(Request)
Which lines in the records below contain the string "Select", with case counting? Extract each of those lines in full.
>> Start Dataset records
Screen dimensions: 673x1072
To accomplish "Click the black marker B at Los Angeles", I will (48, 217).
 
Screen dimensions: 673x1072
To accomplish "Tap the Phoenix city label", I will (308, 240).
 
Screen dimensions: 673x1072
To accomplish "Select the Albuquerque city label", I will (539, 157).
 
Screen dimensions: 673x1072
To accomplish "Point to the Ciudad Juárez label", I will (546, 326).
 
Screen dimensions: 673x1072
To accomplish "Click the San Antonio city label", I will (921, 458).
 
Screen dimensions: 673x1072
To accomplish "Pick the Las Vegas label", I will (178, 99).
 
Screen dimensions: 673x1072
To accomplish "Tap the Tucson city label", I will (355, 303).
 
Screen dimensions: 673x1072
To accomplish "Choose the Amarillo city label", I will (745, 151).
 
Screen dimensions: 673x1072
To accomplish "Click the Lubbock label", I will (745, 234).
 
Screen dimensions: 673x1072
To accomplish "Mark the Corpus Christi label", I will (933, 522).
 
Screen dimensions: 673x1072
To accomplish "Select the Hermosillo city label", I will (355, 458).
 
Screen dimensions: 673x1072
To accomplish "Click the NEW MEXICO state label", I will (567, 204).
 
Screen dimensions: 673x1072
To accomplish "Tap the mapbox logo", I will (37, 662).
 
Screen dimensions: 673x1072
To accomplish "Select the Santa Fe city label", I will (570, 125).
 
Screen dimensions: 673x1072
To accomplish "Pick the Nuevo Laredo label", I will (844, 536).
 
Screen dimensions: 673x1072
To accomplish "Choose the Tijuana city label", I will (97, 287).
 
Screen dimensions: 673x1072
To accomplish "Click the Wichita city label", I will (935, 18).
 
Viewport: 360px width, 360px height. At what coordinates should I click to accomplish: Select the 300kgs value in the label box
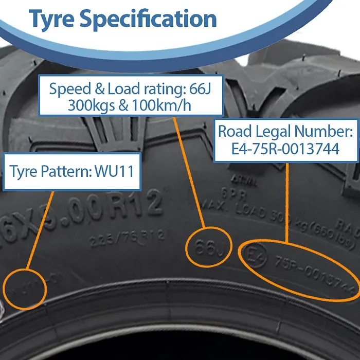92,106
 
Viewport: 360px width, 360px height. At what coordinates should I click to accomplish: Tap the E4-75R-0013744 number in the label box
285,149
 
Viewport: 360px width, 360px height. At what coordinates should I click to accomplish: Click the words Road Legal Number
285,131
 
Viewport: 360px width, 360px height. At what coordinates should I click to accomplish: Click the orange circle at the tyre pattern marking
26,289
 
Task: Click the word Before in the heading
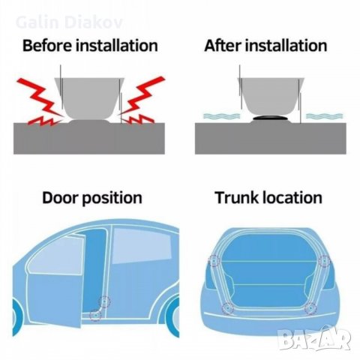[x=47, y=45]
>> End Dataset records
(Response to the task)
To accomplish "Select the Albuquerque city label", I will (539, 157).
To accomplish "Select the Hermosillo city label", I will (355, 458).
To accomplish "Select the Santa Fe city label", I will (570, 125).
Viewport: 360px width, 360px height. At what coordinates should I click to accomplish: Select the 300kgs value in the label box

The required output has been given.